STATED TASK
List every order of the 2nd-derivative Summation by Parts operator that the issue report below says works fine.

Instabilities with Summation by Parts thorn 4th order operator

Issue #2368 resolved
Miguel Zilhão created an issue

I’ve noticed that instabilities develop when using the 4th order accurate 2nd derivative Summation by Parts operator, from the SummationByParts thorn. I’ve coded a simple wave equation evolution thorn that demonstrates the problem, which can be found here: https://github.com/mzilhao/IST_WaveToy. The thornlist used to checkout and compile this thorn is attached.

2nd derivative SBP operators of order 2, 6 and 8 work fine. With order 4, however, there are instabilities propagating from the boundary that crash the code very early on. The code also seems to run fine with the parameter “SummationByParts::sbp_2nd_deriv = no”.

In the repository I've also added the parameter files tried with the different SBP orders (under ./par).

Comments (14)

DATA EXCERPTS
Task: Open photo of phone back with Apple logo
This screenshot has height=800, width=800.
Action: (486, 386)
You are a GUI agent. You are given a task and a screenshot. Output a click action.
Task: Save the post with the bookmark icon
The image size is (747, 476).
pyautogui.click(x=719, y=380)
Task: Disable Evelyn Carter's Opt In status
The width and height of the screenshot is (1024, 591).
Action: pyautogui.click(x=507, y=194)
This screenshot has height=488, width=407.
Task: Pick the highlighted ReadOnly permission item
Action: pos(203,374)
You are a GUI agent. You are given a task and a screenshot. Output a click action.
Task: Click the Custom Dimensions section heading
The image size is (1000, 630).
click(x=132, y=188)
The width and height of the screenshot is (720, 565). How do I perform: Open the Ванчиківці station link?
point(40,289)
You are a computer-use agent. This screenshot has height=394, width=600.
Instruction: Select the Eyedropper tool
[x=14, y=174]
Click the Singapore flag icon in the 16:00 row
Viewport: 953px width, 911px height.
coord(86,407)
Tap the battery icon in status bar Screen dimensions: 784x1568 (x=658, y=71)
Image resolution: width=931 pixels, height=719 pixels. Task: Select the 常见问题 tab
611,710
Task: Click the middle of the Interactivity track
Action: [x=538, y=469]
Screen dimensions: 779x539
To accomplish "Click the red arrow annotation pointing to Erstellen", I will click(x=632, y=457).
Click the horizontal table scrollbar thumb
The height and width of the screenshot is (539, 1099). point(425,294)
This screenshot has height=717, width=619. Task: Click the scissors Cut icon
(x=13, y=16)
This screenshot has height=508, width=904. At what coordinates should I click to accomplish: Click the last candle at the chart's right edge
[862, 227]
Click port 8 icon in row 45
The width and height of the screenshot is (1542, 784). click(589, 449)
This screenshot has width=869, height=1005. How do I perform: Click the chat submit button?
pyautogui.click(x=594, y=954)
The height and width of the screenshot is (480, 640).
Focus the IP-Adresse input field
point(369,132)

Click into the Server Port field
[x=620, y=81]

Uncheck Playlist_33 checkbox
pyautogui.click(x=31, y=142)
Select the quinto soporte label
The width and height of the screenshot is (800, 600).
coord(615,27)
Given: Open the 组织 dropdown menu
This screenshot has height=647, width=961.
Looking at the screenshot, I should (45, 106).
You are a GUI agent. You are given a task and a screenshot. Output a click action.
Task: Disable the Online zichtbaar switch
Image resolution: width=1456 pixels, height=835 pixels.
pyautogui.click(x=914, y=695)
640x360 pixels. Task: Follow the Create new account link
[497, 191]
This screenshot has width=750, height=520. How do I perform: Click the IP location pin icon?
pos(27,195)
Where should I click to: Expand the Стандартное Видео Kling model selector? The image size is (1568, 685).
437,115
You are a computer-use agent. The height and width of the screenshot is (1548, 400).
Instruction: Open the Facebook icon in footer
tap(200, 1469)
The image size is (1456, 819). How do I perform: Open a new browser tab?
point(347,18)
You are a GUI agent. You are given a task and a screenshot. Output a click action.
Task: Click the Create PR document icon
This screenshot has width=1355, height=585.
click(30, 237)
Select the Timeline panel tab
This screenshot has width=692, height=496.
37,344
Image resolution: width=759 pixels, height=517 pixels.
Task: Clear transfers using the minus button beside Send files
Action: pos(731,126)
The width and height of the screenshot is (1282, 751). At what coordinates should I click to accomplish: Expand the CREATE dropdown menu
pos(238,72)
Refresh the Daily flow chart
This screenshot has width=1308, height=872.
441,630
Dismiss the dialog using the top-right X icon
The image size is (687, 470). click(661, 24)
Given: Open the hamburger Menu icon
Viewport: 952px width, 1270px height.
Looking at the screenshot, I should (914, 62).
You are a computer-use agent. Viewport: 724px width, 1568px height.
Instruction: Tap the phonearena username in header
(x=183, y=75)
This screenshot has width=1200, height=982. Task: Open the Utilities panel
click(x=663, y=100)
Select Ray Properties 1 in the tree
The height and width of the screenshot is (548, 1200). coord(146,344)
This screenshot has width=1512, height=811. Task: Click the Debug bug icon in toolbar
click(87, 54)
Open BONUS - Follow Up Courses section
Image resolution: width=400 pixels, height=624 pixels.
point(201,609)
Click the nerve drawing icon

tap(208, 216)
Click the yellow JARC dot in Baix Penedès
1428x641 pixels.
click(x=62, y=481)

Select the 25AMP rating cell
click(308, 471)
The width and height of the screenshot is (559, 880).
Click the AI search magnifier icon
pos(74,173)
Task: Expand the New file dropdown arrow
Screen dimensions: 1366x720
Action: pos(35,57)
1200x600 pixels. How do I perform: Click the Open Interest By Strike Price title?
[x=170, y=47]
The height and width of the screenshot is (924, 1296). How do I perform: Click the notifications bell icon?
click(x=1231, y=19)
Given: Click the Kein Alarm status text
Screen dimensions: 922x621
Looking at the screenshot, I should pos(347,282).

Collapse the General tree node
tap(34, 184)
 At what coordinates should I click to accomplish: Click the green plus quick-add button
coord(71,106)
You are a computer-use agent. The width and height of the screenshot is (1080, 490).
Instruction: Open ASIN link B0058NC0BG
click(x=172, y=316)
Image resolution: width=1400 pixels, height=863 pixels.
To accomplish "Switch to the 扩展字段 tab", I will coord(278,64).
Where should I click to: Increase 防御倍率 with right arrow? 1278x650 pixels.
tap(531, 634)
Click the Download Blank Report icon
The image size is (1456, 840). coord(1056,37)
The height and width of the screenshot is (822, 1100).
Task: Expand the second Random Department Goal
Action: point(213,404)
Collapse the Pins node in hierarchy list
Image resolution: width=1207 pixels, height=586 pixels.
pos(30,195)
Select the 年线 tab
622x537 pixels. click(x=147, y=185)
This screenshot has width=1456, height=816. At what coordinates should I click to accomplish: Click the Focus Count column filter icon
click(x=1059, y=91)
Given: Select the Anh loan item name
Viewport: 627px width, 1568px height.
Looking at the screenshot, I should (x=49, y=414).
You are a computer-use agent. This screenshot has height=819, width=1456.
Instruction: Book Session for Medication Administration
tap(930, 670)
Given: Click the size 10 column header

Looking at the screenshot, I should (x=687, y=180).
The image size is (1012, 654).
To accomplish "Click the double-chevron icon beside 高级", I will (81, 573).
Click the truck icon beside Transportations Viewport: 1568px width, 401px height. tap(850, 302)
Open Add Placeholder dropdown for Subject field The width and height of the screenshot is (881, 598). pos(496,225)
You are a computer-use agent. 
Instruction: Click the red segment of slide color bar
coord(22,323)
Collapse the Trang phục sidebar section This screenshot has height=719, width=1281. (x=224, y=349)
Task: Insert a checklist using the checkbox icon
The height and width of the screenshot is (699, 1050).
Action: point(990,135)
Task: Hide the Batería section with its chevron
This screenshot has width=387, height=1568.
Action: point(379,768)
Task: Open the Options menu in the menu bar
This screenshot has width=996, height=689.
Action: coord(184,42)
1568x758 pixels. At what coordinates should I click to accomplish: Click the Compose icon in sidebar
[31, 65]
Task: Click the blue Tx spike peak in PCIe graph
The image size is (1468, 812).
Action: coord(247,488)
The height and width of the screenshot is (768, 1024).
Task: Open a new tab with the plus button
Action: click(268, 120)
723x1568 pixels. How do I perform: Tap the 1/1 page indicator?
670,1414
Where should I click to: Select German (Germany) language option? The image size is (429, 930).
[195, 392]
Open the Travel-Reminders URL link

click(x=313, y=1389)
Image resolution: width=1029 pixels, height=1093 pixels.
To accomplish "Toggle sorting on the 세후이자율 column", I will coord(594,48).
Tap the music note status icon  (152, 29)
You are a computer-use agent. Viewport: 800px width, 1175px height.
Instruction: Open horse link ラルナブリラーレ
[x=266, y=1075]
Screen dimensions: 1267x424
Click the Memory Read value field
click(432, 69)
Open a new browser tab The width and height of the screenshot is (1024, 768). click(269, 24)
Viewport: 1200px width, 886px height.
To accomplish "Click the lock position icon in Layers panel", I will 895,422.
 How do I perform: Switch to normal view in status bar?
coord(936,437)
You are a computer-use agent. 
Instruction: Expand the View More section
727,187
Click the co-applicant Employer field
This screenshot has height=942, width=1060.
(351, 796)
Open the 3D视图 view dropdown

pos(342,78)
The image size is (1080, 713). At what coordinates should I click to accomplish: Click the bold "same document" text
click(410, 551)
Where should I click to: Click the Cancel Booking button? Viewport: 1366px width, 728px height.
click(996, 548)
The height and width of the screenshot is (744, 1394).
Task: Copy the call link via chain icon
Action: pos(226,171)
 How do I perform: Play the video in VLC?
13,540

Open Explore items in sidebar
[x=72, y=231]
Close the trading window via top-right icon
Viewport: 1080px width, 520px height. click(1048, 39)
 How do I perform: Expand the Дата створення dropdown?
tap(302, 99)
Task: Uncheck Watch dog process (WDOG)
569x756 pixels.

WRITTEN ANSWER
2, 6, and 8